J.T.: Somente à primeira vista. Na verdade, a internacionalização da economia nesse momento foi acompanhada de um revés nacionalista-mítico na Suíça. Em 1992, o governo se candidatou à adesão ao Espaço Econômico Europeu (EEE). No final do ano, porém, a resistência de direita liderada por Christoph Blocher havia bloqueado a entrada. Desde então, a imagem de uma Suíça pequena, humanitária, neutra e bem sucedida, a separou mentalmente da UE – com conseqüências até os dias de hoje.
swissinfo.ch: Na verdade, hoje em dia muitos dos valores e instituições criados depois de 1945 encontram-se sob fogo cerrado.

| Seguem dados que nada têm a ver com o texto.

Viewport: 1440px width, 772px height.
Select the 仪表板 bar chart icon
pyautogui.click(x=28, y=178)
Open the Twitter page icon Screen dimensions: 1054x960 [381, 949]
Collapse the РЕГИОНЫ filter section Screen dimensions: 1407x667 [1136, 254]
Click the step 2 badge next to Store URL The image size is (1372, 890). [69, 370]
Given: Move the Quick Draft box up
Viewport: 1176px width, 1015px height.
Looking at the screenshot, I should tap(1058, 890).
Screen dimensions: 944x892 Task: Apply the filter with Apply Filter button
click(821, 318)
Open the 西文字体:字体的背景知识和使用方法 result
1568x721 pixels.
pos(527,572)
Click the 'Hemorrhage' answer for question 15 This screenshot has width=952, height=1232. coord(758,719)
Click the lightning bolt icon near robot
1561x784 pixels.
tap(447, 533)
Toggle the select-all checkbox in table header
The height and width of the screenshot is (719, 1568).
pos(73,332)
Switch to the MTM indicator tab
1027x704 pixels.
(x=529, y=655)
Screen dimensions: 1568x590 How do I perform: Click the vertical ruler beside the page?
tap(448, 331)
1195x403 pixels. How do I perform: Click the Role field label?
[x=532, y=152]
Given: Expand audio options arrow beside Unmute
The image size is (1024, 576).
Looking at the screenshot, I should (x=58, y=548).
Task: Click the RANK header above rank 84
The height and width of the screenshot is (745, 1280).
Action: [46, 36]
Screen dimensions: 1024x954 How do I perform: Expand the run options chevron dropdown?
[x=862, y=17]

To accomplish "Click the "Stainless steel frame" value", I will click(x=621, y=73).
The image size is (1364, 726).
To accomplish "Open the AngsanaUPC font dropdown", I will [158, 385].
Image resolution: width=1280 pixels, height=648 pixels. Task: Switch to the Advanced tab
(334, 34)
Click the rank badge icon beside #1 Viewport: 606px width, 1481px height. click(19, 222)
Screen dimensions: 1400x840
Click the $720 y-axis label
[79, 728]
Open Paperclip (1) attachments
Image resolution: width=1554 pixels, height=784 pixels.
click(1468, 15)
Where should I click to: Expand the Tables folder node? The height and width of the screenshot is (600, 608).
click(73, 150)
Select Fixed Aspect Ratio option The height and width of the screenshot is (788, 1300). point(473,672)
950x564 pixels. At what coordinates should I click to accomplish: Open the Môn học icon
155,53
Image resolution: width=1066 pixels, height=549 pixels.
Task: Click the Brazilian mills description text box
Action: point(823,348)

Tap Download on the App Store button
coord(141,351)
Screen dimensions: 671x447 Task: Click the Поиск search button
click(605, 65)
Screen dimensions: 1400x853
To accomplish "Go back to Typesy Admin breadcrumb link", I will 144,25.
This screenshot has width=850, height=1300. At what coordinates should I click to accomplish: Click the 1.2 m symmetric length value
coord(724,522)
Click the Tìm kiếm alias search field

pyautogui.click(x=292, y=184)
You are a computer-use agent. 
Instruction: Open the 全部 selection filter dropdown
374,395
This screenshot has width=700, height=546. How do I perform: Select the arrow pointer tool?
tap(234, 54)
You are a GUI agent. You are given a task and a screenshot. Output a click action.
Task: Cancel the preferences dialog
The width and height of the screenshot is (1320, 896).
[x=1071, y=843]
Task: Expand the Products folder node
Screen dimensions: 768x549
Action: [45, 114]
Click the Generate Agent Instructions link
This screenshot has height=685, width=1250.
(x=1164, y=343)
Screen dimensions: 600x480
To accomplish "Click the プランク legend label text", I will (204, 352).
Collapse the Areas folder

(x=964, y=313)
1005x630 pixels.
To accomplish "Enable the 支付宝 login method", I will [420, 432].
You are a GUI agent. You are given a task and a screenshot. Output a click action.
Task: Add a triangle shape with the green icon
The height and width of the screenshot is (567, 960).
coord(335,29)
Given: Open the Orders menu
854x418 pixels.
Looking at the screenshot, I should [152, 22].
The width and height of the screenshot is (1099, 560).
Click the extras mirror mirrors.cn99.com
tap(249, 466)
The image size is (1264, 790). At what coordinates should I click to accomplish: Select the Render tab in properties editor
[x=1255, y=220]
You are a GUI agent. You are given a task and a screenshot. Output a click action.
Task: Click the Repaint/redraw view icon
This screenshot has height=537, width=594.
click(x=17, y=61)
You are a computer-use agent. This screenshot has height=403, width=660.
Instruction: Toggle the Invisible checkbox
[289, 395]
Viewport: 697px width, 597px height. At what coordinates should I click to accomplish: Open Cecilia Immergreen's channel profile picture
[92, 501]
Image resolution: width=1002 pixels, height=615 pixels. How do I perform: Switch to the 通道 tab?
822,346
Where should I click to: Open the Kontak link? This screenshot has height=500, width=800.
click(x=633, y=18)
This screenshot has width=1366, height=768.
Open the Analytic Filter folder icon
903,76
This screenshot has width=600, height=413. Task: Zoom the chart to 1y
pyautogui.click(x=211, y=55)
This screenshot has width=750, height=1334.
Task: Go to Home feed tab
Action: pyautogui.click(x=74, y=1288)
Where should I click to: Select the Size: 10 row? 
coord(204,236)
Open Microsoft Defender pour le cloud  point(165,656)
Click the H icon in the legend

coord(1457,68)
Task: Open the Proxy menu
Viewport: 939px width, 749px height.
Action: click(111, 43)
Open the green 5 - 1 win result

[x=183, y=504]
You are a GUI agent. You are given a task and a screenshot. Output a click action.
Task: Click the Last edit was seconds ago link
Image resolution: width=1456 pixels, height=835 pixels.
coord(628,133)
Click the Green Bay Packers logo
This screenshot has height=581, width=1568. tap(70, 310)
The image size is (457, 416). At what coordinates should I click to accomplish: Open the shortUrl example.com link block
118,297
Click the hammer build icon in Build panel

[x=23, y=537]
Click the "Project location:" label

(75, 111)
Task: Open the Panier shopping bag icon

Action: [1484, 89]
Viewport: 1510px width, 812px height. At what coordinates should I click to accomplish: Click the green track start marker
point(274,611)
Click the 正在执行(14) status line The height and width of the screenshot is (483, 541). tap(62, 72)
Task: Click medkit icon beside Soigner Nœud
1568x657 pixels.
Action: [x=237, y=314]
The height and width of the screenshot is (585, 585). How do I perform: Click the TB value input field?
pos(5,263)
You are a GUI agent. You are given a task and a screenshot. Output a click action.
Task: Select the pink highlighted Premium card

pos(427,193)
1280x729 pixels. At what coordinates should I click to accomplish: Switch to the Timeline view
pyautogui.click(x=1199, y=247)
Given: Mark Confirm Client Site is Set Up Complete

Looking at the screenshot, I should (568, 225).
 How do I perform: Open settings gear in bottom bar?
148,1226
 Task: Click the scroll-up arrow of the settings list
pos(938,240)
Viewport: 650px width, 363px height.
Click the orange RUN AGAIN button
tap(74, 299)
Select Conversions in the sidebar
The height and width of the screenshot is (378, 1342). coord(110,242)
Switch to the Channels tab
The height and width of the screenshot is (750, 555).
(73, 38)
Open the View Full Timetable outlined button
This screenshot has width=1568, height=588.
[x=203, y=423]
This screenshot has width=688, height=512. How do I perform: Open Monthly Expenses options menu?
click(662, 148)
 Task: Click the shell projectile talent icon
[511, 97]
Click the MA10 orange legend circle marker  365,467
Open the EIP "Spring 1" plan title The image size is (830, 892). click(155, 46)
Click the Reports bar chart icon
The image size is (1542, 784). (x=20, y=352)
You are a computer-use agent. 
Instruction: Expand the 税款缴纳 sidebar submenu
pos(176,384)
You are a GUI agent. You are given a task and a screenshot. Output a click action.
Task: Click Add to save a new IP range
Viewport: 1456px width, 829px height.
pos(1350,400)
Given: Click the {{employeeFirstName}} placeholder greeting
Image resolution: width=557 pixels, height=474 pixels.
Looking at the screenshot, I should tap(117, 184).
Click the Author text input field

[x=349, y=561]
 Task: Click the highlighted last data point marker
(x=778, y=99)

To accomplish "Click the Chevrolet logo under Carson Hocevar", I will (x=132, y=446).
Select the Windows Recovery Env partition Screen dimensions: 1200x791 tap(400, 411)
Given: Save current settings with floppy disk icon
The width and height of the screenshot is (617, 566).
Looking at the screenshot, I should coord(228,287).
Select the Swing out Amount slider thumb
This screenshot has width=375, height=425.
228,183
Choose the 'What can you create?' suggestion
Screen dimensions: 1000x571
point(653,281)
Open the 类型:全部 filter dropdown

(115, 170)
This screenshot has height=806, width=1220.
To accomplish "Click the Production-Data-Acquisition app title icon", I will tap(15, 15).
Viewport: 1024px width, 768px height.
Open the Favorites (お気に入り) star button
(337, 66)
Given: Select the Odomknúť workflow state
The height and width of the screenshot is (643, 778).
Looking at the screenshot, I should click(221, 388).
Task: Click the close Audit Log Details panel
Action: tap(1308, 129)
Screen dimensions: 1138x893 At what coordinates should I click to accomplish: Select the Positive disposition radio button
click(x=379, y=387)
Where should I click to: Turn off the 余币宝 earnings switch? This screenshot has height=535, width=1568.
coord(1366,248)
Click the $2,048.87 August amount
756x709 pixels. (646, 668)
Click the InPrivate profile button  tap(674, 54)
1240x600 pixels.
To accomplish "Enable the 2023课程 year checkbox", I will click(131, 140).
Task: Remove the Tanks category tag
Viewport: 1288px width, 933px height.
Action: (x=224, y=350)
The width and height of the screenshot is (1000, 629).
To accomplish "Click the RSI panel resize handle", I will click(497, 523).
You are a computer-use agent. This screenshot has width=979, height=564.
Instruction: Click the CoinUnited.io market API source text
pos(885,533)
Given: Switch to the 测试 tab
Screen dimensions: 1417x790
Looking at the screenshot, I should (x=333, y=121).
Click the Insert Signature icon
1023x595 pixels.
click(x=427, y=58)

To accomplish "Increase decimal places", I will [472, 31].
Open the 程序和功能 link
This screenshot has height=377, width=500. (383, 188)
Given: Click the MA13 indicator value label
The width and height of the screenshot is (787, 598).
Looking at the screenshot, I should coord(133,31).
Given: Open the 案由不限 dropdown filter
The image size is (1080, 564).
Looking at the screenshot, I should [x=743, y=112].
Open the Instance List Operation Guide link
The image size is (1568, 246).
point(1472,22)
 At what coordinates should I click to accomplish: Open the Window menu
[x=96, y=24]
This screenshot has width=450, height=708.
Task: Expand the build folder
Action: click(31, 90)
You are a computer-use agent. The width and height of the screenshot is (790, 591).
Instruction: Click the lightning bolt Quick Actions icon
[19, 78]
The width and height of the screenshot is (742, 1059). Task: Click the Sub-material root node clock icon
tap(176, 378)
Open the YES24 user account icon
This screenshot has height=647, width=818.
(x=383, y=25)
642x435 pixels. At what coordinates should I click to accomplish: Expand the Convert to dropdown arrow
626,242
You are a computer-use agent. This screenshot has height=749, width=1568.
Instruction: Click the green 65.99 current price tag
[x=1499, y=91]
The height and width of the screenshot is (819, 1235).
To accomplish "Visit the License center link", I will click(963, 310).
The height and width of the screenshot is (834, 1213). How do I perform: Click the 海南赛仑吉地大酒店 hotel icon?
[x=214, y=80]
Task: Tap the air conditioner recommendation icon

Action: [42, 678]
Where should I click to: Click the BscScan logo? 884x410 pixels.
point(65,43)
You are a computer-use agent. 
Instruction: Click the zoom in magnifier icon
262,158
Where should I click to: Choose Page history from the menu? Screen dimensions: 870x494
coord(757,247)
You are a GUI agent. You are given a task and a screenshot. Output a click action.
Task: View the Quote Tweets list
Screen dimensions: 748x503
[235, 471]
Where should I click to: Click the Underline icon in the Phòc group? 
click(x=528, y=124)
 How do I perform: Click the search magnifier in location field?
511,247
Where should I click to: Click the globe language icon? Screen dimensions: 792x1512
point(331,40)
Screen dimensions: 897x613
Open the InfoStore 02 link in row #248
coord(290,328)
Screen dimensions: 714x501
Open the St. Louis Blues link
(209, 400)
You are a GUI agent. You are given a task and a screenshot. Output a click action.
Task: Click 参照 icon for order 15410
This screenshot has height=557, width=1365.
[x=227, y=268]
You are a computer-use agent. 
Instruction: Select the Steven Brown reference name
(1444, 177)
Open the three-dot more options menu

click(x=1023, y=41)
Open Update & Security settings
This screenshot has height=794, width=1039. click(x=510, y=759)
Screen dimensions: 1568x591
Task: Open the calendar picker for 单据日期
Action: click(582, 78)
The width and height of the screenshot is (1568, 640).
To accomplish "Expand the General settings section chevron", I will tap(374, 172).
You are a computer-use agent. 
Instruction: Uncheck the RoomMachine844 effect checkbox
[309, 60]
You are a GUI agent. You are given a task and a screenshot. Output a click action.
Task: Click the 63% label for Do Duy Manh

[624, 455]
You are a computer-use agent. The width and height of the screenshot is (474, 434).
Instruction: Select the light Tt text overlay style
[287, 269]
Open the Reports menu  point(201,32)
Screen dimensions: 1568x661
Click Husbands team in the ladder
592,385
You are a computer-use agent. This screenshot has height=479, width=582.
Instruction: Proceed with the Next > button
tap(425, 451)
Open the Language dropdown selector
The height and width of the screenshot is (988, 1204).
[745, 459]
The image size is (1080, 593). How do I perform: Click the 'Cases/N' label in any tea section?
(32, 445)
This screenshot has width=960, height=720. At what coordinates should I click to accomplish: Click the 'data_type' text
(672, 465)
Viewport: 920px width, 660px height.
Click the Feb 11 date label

J.T.: Isso depende de como você diagnostica o presente, assim como a crise da Covid-19. A mídia escreve continuamente sobre os estados de emergência e as inseguranças da Segunda Guerra Mundial. Mas eu não acho que as comparações em tempo de guerra se aplicam, e elas podem provocar respostas equivocadas. Mais importante, devemos reconhecer que depois de 1945 um roteiro institucional foi posto em prática, um roteiro que se mostrou notavelmente estável. A ONU e a Organização Mundial da Saúde, fundada em 1948, ainda desempenham um grande papel, e a ideia de governança global é mais atual do que nunca.